|It wasn’t a matter of if, but a matter of when. Chiarelli has finally been relieved of his duties as General Manager of the Edmonton Oilers and the city can breathe a long-awaited sigh of relief. For all his good intentions in trying to bring the Oilers back to their former glory, he has failed on every account. Disastrous trades, draft mistakes, inability to develop prospects, poor free agent signings and horrible cap management have dragged a team that should have been a perennial Cup contender down to the basement of the league.
Let’s review the timeline of what went wrong during Chiarelli’s tenure.
- June 26, 2015: Chiarelli trades 1st and 2nd round draft picks for defenseman Griffin Reinhart. It had already been three years since he was drafted as a highly touted prospect, but Reinhart was not looking at all NHL ready. Why a GM would give up two valuable picks to gamble on a prospect whose stock was falling makes no sense. The gamble didn’t pay off. Reinhart is no longer with Edmonton and looks destined to be a career minor leaguer. Meanwhile that 1st round pick was used to draft Matthew Barzal. Barzal was last season’s rookie of the year and is one of the brightest young stars in the league. The 2nd round pick is Mitchell Stephens who hasn’t made the NHL yet but is looking good in the AHL.
- January 29, 2016: Chiarelli trades left winger Taylor Hall to the New Jersey Devils in exchange for defenseman Adam Larsson. Larsson has no offensive value but has been a solid shutdown defender for the Oilers. Meanwhile Taylor Hall blossomed into an offensive juggernaut and league MVP in Jersey. Swapping an MVP for a solid stay at home defenseman is one of Chiarelli’s biggest blunders. It shocked the hockey world at the time and turned out even worse than anyone thought it would.
- February 27, 2016: Chiarelli trades defenseman Justin Schultz to the Pittsburgh Penguins for a 3rd round draft pick. Justin Schultz went on to have immediate success in Pittsburgh, blossoming offensively, winning back to back Stanley Cups and finishing 10th in Norris trophy voting. The Oilers didn’t do anything meaningful with the draft pick so essentially lost Schultz for nothing.

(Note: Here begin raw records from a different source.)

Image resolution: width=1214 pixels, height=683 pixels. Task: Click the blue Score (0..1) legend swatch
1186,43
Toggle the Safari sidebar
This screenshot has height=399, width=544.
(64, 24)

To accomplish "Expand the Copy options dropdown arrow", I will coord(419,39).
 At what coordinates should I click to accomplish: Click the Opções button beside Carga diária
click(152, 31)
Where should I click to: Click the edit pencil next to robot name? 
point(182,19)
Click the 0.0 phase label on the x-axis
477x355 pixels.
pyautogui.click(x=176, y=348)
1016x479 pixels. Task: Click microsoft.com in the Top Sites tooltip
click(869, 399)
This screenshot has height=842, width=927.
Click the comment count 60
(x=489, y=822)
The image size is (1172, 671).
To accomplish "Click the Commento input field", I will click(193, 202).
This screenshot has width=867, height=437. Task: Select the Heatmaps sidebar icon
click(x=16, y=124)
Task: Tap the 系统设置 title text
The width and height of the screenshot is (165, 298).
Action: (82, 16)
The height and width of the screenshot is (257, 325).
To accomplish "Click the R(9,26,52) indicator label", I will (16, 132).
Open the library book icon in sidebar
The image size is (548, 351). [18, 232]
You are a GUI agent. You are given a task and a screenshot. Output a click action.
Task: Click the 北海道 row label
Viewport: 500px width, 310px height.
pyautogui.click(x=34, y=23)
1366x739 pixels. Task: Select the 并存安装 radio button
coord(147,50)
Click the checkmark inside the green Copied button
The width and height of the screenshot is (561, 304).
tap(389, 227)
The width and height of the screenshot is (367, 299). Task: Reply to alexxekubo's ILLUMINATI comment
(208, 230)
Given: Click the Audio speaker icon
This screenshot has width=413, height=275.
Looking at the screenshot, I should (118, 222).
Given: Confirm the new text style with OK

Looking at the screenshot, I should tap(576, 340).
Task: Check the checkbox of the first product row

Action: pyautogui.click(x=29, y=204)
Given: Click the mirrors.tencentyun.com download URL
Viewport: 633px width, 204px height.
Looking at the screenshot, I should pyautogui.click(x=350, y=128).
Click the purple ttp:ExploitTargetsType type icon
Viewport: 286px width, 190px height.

- June 24, 2016: Chiarelli drafts Jesse Puljujärvi 4th overall. This move itself doesn’t deserve any blame. At the time Puljujärvi was the best player on the board. It just hurts that he really hasn’t developed into an NHL caliber player, meanwhile the next two forwards taken (Tkachuk and Keller) have been incredible. While drafting him was not a mistake, you have to wonder if Edmonton has made any mistakes with his development as he joins a list of other Oiler prospects who haven’t lived up to expectations.
- July 1, 2016: Chiarelli signs left winger Milan Lucic to a 7-year, $42 million deal with a no movement clause. Lucic had a good first season in Edmonton but regressed the following year and this year has been horrible. He’s not the same player he once was and his $6 million per year is really hurting the Oilers cap situation and ability to make trades or sign other players.
- October 7, 2016: Chiarelli signs defenseman Kris Russell to a 4-year $16 million contract. Russell is a 3rd or borderline 2nd pairing defenseman and hasn’t been great in Edmonton. $4 million per year and that kind of term on a player who hasn’t contributed much is just another move that hurts the cap situation. One bad contract alone doesn’t kill a team but when you fill a roster with big money contracts of players who don’t contribute it makes for a difficult hole to dig out of.
- June 22, 2017: Chiarelli trades right winger Jordan Eberle to the New York Islanders in exchange for Ryan Strome. It’s worth noting at the time and still true, Eberle’s worst career season was still better than any season Strome has ever had. After Strome failed to work out in Edmonton Chiarelli flipped him for Ryan Spooner. Two months after trading for Spooner, he was placed on waivers. So essentially Eberle, a perennial 20+ goal, 50 to 60 point player was traded for nothing.
- June 29, 2017: Chiarelli buys out Benoit Pouliot’s contract. With 2 years left at $4 million per season this caused the Oilers to instead take a cap hit of $1.3 million for the next 4 years. Pouliot was good for the Oilers, he provided solid offense and could kill penalties. Buying him out after one down year may not have been the right move. He could be in the final year of his deal right now but instead, the Oilers have to count him against the cap for an additional two years after this one. This is pretty minor compared to these other moves, but still could have been handled differently.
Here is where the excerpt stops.